How Do Flexible Work Arrangements Impact Employee Retention?
Focusing on attrition drivers for top talent is particularly important. These positions often allow more intervention latitude, as employees typically have unique experience, high-value skills, or are otherwise hard to replace. If organizations notice attrition patterns where employees leave for caregiving responsibilities, interventions may include flexible schedules, remote work options, or other work arrangement changes to allow work-life balance.
Offering flexible working arrangements, whether in terms of location or hours, continues to be one of the most effective strategies for retaining and attracting top talent. Perceptyx research shows that nearly half of remote employees would consider leaving their jobs if required to return to the office full-time, and 5 in 10 say they would accept a 5% pay cut to remain remote. With 3 in 10 employees currently in hybrid or remote roles, flexibility has become a key differentiator for organizations seeking to compete for skilled talent in today’s labor market.
What Have We Learned About Employee Attrition in Recent Years?
From the Great Resignation to fears about worker shortages to today's tight labor market, the past few years have been marked by unprecedented volatility for workers and employers alike. While compensation and benefits remain important, a clearer picture has emerged of what truly drives employee retention in this new landscape.
Recent Perceptyx benchmark data reveals that growth and development have become a defining factor in whether employees stay or go. Among the strongest drivers of intent to stay, four of the five relate directly to career growth. Employees who believe they can achieve their career goals are 3x as likely to remain with their organization, while those who see meaningful development opportunities are 2.2x as likely to stay.
The data tells a compelling story: 71% of employees respond favorably when they see opportunities for growth and development, making it one of the highest-rated retention factors.

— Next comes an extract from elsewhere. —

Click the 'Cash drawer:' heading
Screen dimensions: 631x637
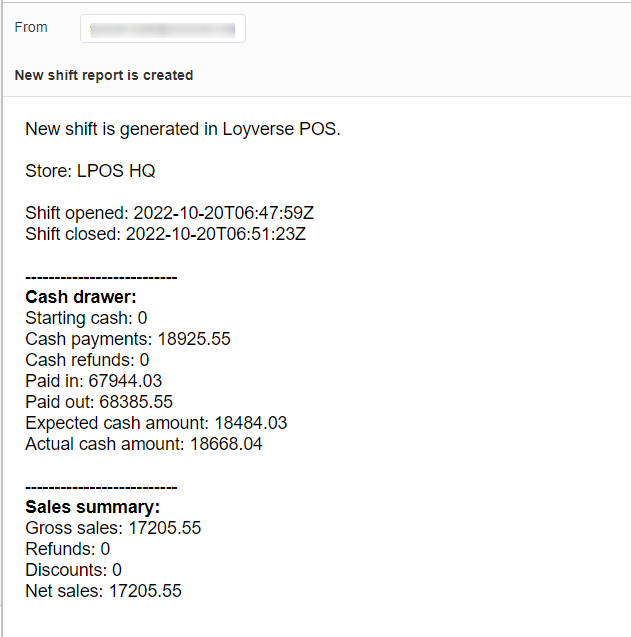click(x=81, y=297)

Similarly, 68% respond positively to achieving career goals and having responsibilities that position them for success.
This isn't just about immediate job satisfaction. Employees are increasingly asking "Can I grow here?" alongside "Am I happy here?" Without clear development pathways and meaningful growth experiences, even engaged employees may walk away. Organizations that fail to invest visibly in employee development risk losing their best people to competitors who do.

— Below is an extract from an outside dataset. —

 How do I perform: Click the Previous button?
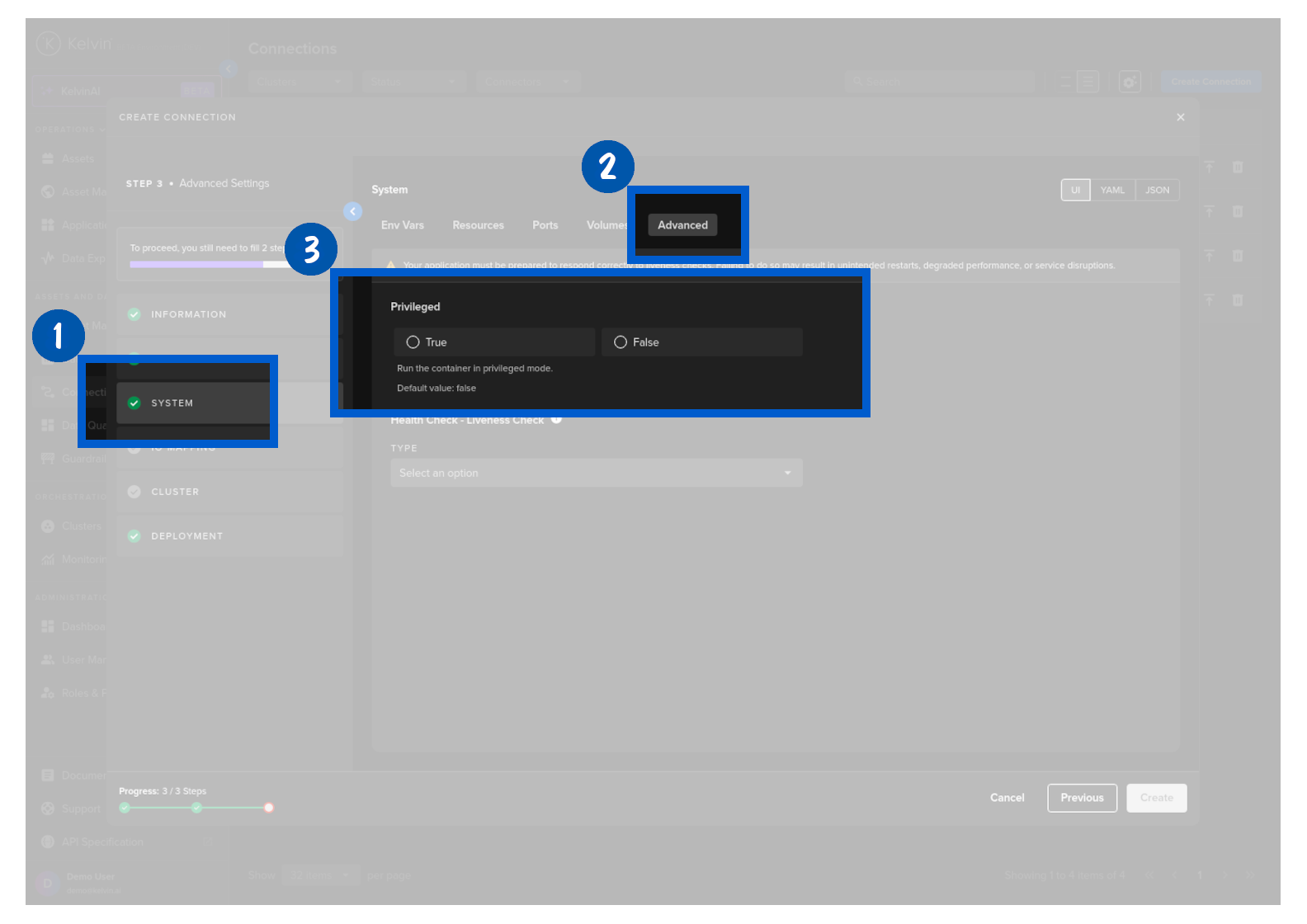[1081, 798]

How Can Organizations Get Ahead of Employee Attrition?
Recent years have provided ample opportunity for researchers to study larger employee turnover trends. However, every organization has different cultures, goal outcomes, and success drivers.

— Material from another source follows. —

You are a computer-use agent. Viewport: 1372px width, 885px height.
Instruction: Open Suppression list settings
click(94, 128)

At Perceptyx, we help companies design listening and action programs addressing their biggest challenges. With custom surveys paired with our People Insights Platform and expertise in survey design, strategy, and communication, we guide organizations in developing strategies to reduce attrition and retain valuable talent regardless of global labor market trends.
Ready to bridge the gap between attrition risks and retention success? Schedule a demo with our team to discover how our People Insights Platform can help you create data-driven retention strategies that truly resonate with your people. For more insights on employee experience and retention strategies, subscribe to our blog.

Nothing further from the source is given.